Danish botanist, mycologist, zoologist and marine biologist (1816–1872)

Anders Sandøe Ørsted, also written as Anders Sandoe Oersted or Anders Sandö Örsted (21 June 1816 – 3 September 1872), was a Danish botanist, mycologist, zoologist and marine biologist. He was the nephew of physicist Hans Christian Ørsted and of politician Anders Sandøe Ørsted.

==Early life and education==
Ørsted was born on 21 June 1816 in Rudkøbing on the island of Langeland, the son of merchant Jacob Albert Ørsted (1780–1829) and wife Petronelle Catherine Ørsted, née Bang (1781–1845). From 1820, he lived with his uncle Anders Sandøe Ørsted, who treated him as his own son.

==Career==
In his early career, Ørsted published on Danish and Arctic nematodes and on the zonation of marine algae in Øresund.
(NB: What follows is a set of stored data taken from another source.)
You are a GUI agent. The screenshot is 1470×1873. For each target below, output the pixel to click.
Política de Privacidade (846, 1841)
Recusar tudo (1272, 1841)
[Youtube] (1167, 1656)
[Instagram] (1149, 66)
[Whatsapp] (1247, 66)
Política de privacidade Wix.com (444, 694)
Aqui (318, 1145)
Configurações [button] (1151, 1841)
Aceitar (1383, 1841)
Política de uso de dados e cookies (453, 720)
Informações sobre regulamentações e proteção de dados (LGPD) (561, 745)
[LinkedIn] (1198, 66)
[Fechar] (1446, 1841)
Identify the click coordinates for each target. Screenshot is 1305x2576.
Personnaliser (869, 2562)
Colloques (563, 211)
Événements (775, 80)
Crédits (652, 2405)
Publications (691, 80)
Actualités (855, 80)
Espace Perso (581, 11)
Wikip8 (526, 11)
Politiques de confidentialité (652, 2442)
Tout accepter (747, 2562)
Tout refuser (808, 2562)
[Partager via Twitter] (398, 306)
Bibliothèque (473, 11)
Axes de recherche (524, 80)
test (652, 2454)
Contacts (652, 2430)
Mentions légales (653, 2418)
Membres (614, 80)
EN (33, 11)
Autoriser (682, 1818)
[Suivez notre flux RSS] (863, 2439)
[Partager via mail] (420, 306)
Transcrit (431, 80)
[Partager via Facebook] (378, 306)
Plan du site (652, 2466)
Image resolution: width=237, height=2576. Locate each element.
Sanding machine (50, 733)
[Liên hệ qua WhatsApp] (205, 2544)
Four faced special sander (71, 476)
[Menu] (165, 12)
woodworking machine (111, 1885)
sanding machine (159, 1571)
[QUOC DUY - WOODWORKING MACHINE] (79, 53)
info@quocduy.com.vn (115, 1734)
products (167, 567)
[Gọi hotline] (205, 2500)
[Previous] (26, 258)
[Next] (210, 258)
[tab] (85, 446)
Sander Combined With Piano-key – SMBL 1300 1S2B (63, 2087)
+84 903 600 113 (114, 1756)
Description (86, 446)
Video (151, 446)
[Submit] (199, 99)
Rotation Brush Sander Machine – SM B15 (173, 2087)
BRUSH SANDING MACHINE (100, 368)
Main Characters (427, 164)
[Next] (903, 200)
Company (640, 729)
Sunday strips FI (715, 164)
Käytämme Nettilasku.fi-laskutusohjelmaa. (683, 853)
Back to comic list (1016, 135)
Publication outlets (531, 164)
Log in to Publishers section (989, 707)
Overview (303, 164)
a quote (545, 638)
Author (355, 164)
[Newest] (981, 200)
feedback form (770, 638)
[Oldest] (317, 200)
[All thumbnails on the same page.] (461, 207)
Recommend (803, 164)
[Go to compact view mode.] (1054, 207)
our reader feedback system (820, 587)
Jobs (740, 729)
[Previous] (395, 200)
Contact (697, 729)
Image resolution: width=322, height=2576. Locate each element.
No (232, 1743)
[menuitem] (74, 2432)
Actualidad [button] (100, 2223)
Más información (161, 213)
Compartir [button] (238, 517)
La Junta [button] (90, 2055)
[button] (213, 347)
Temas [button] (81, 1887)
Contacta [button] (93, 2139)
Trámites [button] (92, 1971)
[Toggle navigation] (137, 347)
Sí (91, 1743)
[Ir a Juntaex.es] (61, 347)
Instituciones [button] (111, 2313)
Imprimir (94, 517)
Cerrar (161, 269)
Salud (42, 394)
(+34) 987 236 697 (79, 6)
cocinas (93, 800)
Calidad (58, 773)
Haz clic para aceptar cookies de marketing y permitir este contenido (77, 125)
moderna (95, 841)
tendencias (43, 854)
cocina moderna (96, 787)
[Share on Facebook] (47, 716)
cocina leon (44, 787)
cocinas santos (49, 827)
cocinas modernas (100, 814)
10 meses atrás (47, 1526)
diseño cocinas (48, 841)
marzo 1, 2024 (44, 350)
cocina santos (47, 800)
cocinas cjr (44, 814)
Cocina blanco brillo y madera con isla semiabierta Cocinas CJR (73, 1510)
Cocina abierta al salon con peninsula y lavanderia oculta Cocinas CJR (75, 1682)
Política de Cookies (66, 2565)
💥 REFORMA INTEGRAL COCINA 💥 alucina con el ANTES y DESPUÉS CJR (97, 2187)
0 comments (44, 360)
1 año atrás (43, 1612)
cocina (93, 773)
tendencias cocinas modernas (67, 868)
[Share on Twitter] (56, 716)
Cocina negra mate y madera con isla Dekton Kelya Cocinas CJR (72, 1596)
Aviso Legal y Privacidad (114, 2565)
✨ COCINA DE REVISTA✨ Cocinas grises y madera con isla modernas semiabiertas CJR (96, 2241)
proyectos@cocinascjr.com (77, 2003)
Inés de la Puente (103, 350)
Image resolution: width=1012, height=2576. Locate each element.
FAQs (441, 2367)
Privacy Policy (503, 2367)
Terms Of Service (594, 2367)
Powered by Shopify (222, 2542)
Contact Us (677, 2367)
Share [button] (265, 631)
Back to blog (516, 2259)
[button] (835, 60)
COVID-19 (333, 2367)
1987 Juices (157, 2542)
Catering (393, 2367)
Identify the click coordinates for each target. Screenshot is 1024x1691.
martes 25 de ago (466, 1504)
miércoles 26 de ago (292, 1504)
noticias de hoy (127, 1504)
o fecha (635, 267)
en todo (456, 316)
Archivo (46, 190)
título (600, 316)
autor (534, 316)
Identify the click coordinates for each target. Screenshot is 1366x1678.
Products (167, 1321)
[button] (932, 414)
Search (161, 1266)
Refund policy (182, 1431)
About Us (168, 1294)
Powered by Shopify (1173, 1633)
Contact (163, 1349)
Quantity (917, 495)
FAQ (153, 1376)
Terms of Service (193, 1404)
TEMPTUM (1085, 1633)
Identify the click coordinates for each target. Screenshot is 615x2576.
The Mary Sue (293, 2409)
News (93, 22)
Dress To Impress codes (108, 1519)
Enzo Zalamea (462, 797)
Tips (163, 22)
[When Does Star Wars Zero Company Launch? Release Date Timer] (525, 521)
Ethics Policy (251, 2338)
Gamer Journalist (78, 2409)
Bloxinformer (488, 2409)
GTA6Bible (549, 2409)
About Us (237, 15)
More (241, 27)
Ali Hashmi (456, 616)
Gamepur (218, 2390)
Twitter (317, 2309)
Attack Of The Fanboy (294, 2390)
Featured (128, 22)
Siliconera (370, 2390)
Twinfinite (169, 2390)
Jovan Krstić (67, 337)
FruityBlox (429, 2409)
Between 1845 and 1848, he travelled extensively in Central America and the Caribbean, and published numerous papers on the flora, concentrating on the plant families Acanthaceae and Fagaceae. One of his better known publications is L'Amérique Centrale.

He was appointed professor of botany at the University of Copenhagen in 1851, a post he held until 1862. He was succeeded by Ferdinand Didrichsen.

Ørsted's studies of what has since been known as juniper-pear rust showed that this fungus annually switches between two hosts; Juniperus sabina is the primary (telial) host, and pear, Pyrus communis, is the secondary (aecial) host. He thus was the first to discover that some plant-parasitic fungi are heteroecious. These studies were continued on other Gymnosporangium species.

The orchid genus Oerstedella Reichenbach f., and Dieffenbachia oerstedii are named after him.

He is the author of several hundred plant names still in use.